(Items from a dataset)
▬▬▬▬▬▬
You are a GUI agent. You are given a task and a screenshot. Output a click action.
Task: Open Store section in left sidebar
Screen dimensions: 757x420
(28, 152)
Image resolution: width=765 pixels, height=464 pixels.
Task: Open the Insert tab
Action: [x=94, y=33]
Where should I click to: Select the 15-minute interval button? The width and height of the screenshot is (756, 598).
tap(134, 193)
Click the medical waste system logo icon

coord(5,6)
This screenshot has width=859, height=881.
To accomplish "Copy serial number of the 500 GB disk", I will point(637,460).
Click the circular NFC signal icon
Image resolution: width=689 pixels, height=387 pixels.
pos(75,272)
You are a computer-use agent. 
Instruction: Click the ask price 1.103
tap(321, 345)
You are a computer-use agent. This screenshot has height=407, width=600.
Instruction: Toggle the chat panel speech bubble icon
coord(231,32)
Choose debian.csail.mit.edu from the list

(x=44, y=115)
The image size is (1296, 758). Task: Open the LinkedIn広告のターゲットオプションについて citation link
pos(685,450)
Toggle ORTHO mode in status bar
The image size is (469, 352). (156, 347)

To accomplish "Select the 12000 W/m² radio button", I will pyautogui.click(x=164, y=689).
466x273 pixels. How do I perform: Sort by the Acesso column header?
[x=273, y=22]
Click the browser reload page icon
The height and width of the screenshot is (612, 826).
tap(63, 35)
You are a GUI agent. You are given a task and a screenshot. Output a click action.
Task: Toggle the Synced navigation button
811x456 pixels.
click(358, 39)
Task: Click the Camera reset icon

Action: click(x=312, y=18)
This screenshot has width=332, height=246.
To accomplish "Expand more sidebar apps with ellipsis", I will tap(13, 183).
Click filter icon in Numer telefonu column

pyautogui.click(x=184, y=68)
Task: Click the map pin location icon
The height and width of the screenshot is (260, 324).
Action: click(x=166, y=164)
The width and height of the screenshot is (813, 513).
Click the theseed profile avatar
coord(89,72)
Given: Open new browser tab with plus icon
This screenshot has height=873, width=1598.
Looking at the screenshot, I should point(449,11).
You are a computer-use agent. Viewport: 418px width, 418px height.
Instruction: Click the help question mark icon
▬▬▬▬▬▬
Starting with the first line of the data above, copy each line exactly until you reach the line with "This screenshot has width=859, height=881."; include that line as well.

You are a GUI agent. You are given a task and a screenshot. Output a click action.
Task: Open Store section in left sidebar
Screen dimensions: 757x420
(28, 152)
Image resolution: width=765 pixels, height=464 pixels.
Task: Open the Insert tab
Action: [x=94, y=33]
Where should I click to: Select the 15-minute interval button? The width and height of the screenshot is (756, 598).
tap(134, 193)
Click the medical waste system logo icon

coord(5,6)
This screenshot has width=859, height=881.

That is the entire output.